By Sharon Graham, Unite Executive Officer,  January 31st, 2020 :

The ‘cost of living crisis’ is showing no sign of coming to an end. Only now, over ten years after the financial crisis are wages in real terms returning to levels last seen in 2007. In fact, wages would have been 27 per cent higher by now if the pre-crisis trend had continued.

And it’s not just wages that have been impacted. Our recent report on insecure and non-permanent employment showed that our labour market is becoming increasingly fragmented through outsourcing, agency working and other forms of “flexibility”. Job security remains a critical issue. It is in this challenging context that we find ourselves now facing a changed environment on trade.

Through Work, Voice & Pay, our Union’s Broad Industrial Strategy we have developed  our plan for the “Top 10” – to methodically target the most powerful employers in each of our sectors.

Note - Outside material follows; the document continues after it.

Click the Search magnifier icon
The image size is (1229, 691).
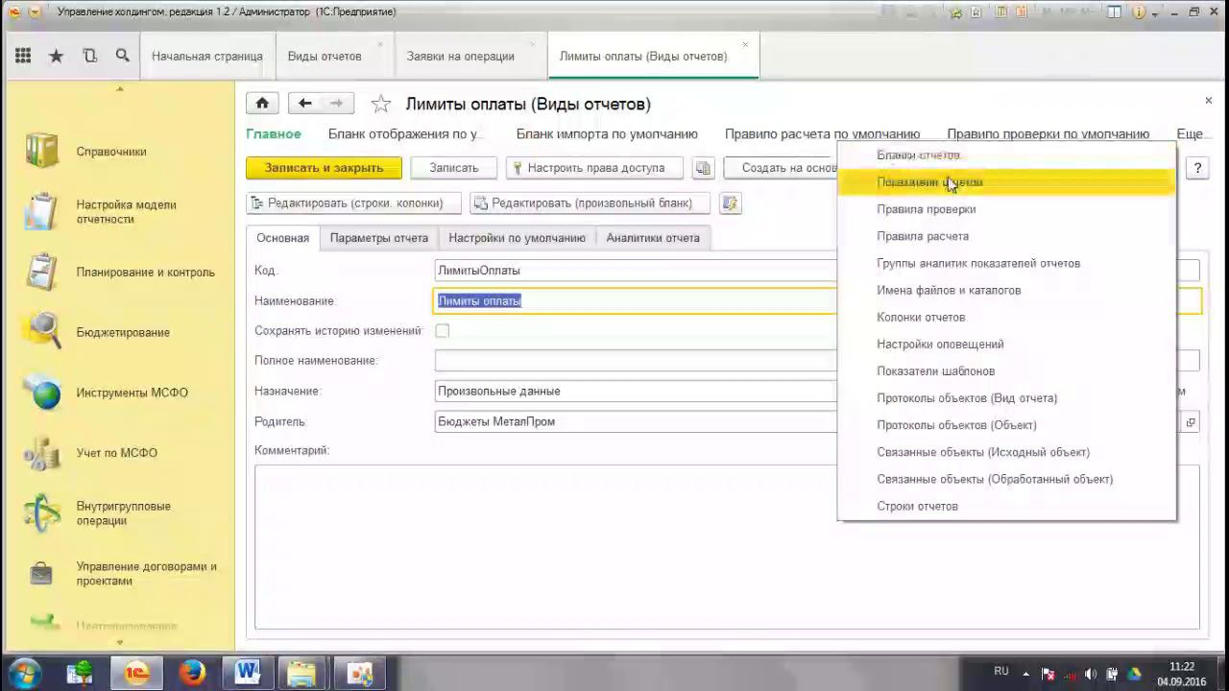123,56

We must generate industrial power in the workplace to deliver practical campaigns to drive up wages and conditions. But we must now also incorporate trade into our industrial strategy.

Why? Because as our analysis of major employers has shown the majority are multinational companies, often headquartered overseas and with global customers and competitors. This matters to us. Where decisions are made, where products and services are bought and sold and the culture of competitors all have an impact on the future of our workplaces.

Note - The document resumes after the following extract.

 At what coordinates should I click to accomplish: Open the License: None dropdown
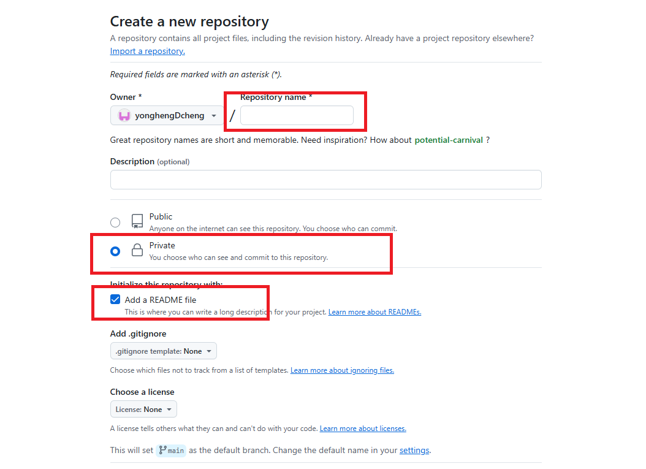[x=144, y=410]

It is clear that what happens next on trade will impact wages, working conditions and jobs. But wherever possible we must look to take practical, positive action. Many of our workplaces will be impacted – for good or bad – by trade deals with countries like the USA and China as well as the EU.

But as well as defining overarching principles, things that we broadly want to see, or perhaps more importantly want to avoid! We also need to look at the specific characteristics of each industry and look to develop very specific micro demands at the industry level that help secure jobs and rights.

For example, we need to examine how we believe intellectual property or specific supply chains could be anchored domestically – things that are common pull factors for jobs. Starting with the “Top 10” strategy we will begin to work with our Shop Stewards to help make this happen.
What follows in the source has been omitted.